The WHO report mapped the five major causes of TB infections in all countries. For India and also the world, undernutrition was the biggest contributing factor in 2021. A lack of nutrients blunts the natural and innate immune response to the disease, once an individual is exposed to TB-causing bacteria. Hence, undernourished people who do not have access to sufficient nutritious food are more susceptible to the disease.

Alcohol use, diabetes, HIV and smoking were identified, in descending order, as other factors responsible for causing TB.

Causes of TB disease in India. (Source: WHO)

For people who suffer form HIV or are contacts of confirmed TB cases, preventive TB treatment is prescribed. The rates of preventive TB treatment declined by 3.1% in India from 2020 to 2021.

Amidst declining TB achievements, India also cut funding for TB by nearly half in 2021 compared to 2020. According to the WHO report, the domestic funding for TB decreased from $326 million in 2020 to $183 million in 2021.  It should be noted that India ranks second among 30-high burden countries which cut domestic expenditure on TB.

International funding to India, however, nearly doubled in this period.

Domestic and International funding for TB in India. (Source: WHO)

Globally, the obvious key takeaway was the downslide in many TB elimination achievements in 2021 – thanks to disruptions caused due to the COVID-19 pandemic. This has thrown the world off track in the TB endgame which was supposed to be completed by 2030. The most obvious impact was felt on the notification of TB cases.
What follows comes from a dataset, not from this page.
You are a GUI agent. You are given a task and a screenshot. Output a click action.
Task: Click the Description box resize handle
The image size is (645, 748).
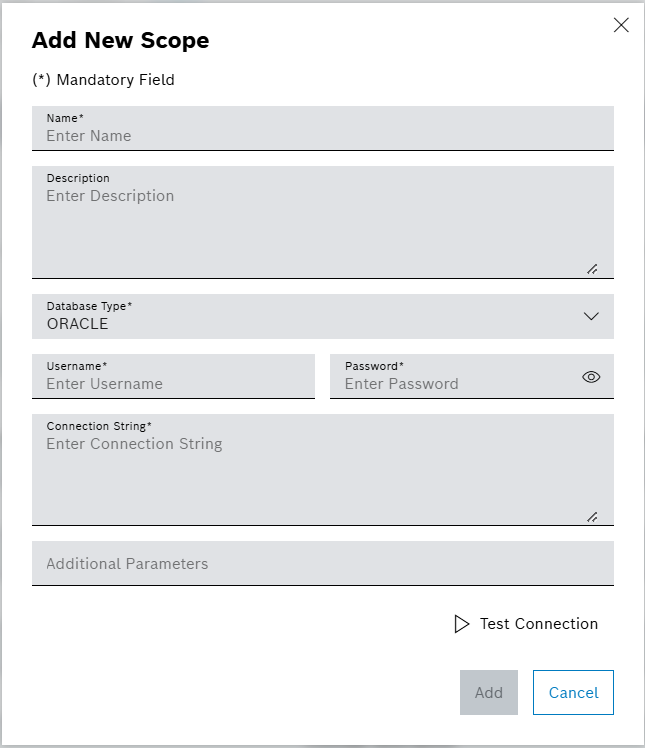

The second most pronounced effect was an increase in TB deaths and now they have gone back to 2017 levels. TB  was second only to COVID-19 as a cause of death from a single pathogen in 2021. Deaths from TB in 2021 were more than double those from HIV/AIDS, which continued to fall. What’s more, the incidence rate, which has declined by 2% every year in the last two decades, increased by 3.6% between 2020 and 2021.

The WHO has called upon countries to increase funding and launch dedicated surveillance and catch-up programmes to combat the losses in TB eradication achievements.